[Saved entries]
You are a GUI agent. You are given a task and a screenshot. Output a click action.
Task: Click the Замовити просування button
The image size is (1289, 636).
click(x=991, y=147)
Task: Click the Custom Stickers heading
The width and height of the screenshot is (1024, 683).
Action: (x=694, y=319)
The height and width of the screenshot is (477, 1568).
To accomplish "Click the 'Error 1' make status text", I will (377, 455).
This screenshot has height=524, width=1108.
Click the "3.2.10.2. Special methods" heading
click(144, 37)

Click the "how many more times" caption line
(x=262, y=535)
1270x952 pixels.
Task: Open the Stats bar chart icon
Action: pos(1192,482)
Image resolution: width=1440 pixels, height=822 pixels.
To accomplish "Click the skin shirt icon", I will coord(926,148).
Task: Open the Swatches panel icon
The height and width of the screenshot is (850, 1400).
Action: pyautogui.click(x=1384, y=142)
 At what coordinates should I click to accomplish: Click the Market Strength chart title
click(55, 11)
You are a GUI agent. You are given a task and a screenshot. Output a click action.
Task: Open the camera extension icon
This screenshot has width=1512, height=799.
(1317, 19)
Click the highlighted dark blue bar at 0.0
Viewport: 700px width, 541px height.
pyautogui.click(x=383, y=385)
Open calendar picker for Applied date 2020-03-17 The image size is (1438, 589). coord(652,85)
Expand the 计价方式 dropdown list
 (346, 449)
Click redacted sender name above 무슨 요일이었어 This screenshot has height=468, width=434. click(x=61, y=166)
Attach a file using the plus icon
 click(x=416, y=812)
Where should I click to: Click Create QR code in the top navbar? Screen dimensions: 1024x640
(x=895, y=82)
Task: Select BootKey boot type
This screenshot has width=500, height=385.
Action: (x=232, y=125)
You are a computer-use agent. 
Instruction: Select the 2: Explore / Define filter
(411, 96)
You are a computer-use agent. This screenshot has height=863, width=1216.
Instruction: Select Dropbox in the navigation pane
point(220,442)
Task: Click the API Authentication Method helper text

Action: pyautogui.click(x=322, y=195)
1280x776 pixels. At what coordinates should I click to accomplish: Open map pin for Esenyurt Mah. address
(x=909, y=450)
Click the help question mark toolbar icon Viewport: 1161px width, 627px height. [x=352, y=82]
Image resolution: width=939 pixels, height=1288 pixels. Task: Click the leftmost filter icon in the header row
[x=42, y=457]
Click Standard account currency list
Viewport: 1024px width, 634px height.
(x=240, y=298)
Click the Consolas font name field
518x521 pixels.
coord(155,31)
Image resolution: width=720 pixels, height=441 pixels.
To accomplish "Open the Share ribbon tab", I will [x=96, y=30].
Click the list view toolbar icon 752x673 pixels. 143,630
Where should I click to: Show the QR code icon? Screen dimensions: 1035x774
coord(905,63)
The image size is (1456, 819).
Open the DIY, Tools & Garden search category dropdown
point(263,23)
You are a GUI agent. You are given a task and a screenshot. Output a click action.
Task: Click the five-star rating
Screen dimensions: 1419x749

-- Your objective --
Reproduce the material above from its first line through the line containing "will (377, 455).", including both ends, and scale every click coordinate in the answers by 1.05, rounding to whole numbers with halves rounded up. Leave the requests and their numbers unchanged.

-- Answer to the problem --
You are a GUI agent. You are given a task and a screenshot. Output a click action.
Task: Click the Замовити просування button
The image size is (1289, 636).
click(x=1041, y=154)
Task: Click the Custom Stickers heading
The width and height of the screenshot is (1024, 683).
Action: (x=729, y=335)
The height and width of the screenshot is (477, 1568).
To accomplish "Click the 'Error 1' make status text", I will (396, 478).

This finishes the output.